Ist noch einmal jemand ein Stück der Strecke gefahren und kann sagen wie der Rest vom Boden so ist? Samstag war doch Streckenbesichtigung. Da waren doch bestimmt einige unterwegs.

Gruß
Marcus


----------



## ragazza (1. Oktober 2013)

mtbmarcus schrieb:


> Ist noch einmal jemand ein Stück der Strecke gefahren und kann sagen wie der Rest vom Boden so ist? Samstag war doch Streckenbesichtigung. Da waren doch bestimmt einige unterwegs.
> 
> Gruß
> Marcus



Na wie wird's wohl sein, nach den tagelangen sintflutartigen Regenfällen der letzten Tage ?


----------



## mtbmarcus (1. Oktober 2013)

Pfitzer meinte ein Teil der Strecke wäre wohl recht schlammig. Deshalb meine Frage. Meiner Meinung nach sollte es wie bei uns hier fast staubtrocken sein.

Gruß
Marcus


----------



## spessarträuber (1. Oktober 2013)

am Sa. bei der Besichtigung waren im ersten drittel paar kleinere schlammige Stellen dabei, die man jedoch umfahren kann. 

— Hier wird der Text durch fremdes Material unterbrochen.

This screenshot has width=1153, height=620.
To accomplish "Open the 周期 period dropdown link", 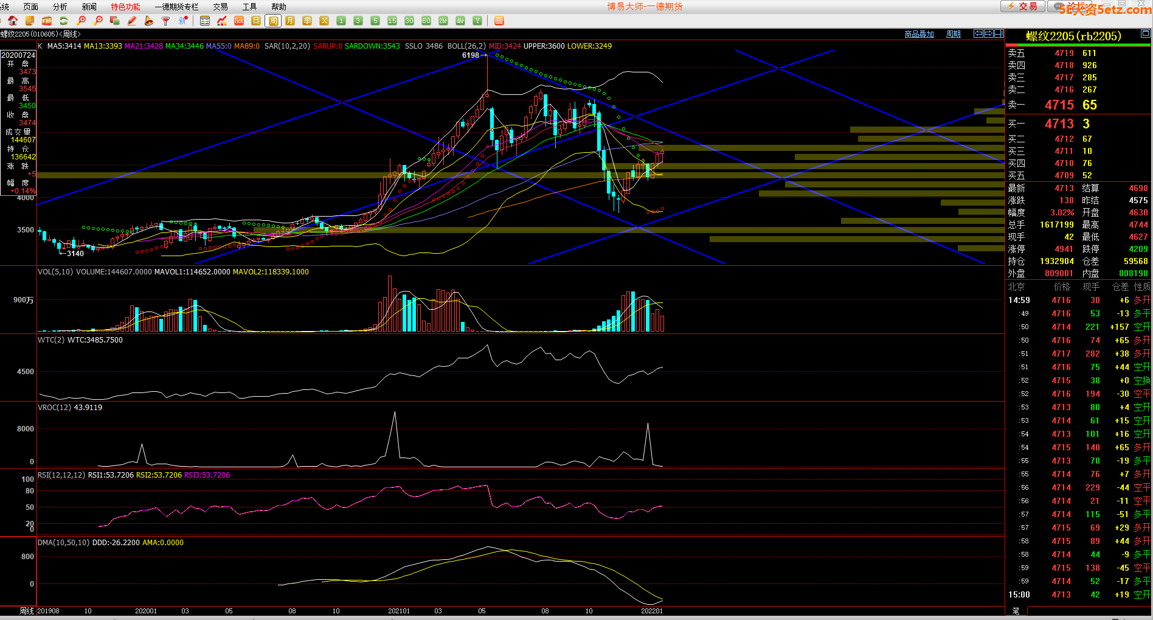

ansonsten war die Strecke schön trocken, freu mich auf Do.!


----------



## guenththo (3. Oktober 2013)

Geil wars!!!


----------



## mtbmarcus (3. Oktober 2013)

guenththo schrieb:


> Geil wars!!!


Und nahezu brottrocken

Sehr schöner Abschluß der Saison!
Ah, nicht ganz. Bitte noch hier teilnehmen.
http://www.biketeam-mueller.de/html/charity_tour.html

Gruß
Marcus


----------



## Fabse86 (3. Oktober 2013)

Es war meine erste Teilnahme, aber sicherlich nicht die letzte. Die Strecke hat mir äußerst gut gefallen. 
Die Krönung war dann auch noch ein Pokal für mich


----------



## ragazza (3. Oktober 2013)

Großes Lob an die Veranstalter, sie haben ihre Hausaufgaben gemacht. Es war optimal ausgeschildert, die Zeitnahme per Chip ist perfekt und gerecht.
Tolle Veranstaltung auf sehr schnellen Trails.
Oft war es spannend, wenn die Botanik die Sicht stark behindert hat.
Ich habe mich dann drauf verlassen, dass keine Überraschung lauert und habe voll reingehalten. Ich sehe ja eh schlecht, bins also gewohnt .
 Auch die Streckenposten waren diesmal zahlreicher und engagierter bei der Sache.
Nächstes Jahr gerne wieder.


----------



## MTB-News.de




----------



## pfitzer (3. Oktober 2013)

Freut mich das es euch gefallen hat, hoffe ihr seit alle nächstes Jahr wieder dabei. Vielleicht kann ich dann auch mal mitfahren und muss nicht wieder als Pfosten im Wald rum stehen. Wobei das mitunter auch recht lustig ist
Leider hats auch ein paar schwerere Stürze gegeben bei uns auf dem Retzstadter Abschnitt. Von hier aus gute Besserung und hoffentlich wars am Ende dann doch nicht so schlimm.


----------



## guenththo (4. Oktober 2013)

Hi,
Wann kommen denn die restlichen Bilder online? Ich habe bis jetzt erst ein Bild von mir gesehen.

Lg
Thorsten


----------